Ada Condell didn’t wait a beat, thus heralding in the chaotic world that would become the Red-baiting McCarthyite decade of the 1950s. In a choked, then clearing high-pitched voice, she declared, “We find the defendant guilty on the first count and guilty on the second count.” Oddly, Edward wanted to reach out a steadying hand to Alger, his onetime Harvard Law confrere and fellow birder, but found him rigid, with arms folded, stiffened brows and clenched lips impervious to time as well as to history, as one hundred-plus pens in the press gallery swept across acres of spiral notepads. Priscilla barely blinked, her traumatized gaze flashing to the wintery space of light from the fantail window, her prim shoulders bent, hands crossed limply in the silk folds of her lap. If he could have spoken to her, this was the query that hovered on his lips like an incantation out of time itself: Oh, my dear Pross, how far from Handytown now?

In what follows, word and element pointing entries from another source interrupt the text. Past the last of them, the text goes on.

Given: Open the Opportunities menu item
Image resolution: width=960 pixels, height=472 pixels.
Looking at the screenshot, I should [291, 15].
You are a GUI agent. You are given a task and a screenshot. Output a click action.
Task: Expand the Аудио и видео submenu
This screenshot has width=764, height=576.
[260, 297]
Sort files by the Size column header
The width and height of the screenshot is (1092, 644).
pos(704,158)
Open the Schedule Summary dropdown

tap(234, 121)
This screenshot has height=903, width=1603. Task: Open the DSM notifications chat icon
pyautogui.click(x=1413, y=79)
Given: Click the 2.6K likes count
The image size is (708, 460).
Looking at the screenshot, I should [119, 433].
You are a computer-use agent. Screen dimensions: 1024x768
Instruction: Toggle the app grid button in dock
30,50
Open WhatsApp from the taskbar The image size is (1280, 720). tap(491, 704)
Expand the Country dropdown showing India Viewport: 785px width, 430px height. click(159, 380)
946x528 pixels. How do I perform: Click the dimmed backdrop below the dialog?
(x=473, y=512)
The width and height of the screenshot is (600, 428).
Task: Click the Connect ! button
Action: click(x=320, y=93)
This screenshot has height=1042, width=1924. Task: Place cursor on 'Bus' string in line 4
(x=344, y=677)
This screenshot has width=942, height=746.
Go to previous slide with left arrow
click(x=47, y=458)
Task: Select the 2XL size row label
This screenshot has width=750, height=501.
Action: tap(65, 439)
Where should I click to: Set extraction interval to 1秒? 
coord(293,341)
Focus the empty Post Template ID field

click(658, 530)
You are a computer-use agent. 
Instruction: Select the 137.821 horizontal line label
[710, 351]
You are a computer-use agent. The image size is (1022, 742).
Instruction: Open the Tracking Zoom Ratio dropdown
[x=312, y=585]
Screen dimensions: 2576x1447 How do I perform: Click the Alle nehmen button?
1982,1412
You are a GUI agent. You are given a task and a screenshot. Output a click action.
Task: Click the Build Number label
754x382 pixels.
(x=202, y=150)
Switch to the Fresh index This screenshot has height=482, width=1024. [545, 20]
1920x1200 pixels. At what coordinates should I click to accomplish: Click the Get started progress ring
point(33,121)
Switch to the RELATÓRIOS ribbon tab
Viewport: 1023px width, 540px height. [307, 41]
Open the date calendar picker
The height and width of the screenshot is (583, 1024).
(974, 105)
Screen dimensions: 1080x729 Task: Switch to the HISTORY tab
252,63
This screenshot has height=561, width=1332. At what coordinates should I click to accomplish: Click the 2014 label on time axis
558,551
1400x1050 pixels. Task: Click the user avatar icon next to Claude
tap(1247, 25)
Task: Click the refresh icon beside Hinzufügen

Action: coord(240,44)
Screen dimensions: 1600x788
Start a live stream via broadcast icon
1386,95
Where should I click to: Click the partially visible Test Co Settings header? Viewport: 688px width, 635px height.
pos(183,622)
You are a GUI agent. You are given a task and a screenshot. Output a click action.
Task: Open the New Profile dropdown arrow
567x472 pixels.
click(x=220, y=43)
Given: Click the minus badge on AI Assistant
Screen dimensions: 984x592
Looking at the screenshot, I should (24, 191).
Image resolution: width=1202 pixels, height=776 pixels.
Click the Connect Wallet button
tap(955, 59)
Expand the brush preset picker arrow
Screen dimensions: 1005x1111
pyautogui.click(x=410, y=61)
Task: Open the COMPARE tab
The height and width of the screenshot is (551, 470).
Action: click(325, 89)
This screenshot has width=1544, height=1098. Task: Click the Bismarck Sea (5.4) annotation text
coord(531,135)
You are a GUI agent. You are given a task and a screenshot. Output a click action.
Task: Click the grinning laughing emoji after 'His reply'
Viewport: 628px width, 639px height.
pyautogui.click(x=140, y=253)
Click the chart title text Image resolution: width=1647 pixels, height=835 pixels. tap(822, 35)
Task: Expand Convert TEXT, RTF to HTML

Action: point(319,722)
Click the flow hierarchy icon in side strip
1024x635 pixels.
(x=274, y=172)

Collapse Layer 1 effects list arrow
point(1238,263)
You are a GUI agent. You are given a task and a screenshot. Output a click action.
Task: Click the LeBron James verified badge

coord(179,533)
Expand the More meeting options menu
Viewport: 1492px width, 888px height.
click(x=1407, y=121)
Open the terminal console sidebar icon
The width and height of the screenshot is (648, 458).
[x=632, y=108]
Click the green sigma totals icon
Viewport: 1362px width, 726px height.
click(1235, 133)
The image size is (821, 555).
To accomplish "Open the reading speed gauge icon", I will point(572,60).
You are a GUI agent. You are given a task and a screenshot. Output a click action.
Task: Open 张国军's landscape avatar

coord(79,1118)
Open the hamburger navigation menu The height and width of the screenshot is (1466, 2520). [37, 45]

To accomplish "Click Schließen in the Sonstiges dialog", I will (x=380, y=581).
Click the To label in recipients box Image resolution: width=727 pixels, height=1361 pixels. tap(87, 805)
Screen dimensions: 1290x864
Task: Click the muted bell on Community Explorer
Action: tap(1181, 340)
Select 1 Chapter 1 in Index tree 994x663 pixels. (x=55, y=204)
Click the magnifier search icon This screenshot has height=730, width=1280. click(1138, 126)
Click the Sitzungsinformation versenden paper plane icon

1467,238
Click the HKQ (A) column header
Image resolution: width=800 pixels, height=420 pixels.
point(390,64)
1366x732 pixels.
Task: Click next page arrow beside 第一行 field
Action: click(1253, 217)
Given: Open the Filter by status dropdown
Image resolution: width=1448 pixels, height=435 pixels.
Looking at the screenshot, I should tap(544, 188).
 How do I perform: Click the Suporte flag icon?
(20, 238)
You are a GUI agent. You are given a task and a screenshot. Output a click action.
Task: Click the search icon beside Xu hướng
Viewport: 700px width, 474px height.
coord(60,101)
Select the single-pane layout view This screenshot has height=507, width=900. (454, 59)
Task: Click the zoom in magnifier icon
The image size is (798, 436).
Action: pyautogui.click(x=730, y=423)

And with that, he gave his attaché case yet another relieved pat.
Of the following fifteen minutes of instructions to the jurors not to blab about their deliberations, and a quick to-and-fro over the five-thousand-dollar bail, Edward found in later years that he remembered almost nothing. Only a final image of Alger grabbing Priscilla’s hand, whispering in her ear, “Keep your chin up,” and leading her quickly out past the horde of snarling reporters.
With that verdict of dishonor and ruin, Alger exited Edward Dimock’s life, as if he’d never been, which, upon deeper reflection, might indeed have been the case.
For as Edward would remember until his dying day, his thoughts at that moment flowed along these lines: A man who lies so expertly, so convincingly, who threatens with the merest inflection of voice, rarely treads the boards of this life, and then only in pursuit of his spectral shadow. Or as his grandson would put it to him some fifty years later: “Judge, it was as if you inhabited two different stages, two parallel universes; and I’m not entirely sure, even now, if you know the difference.”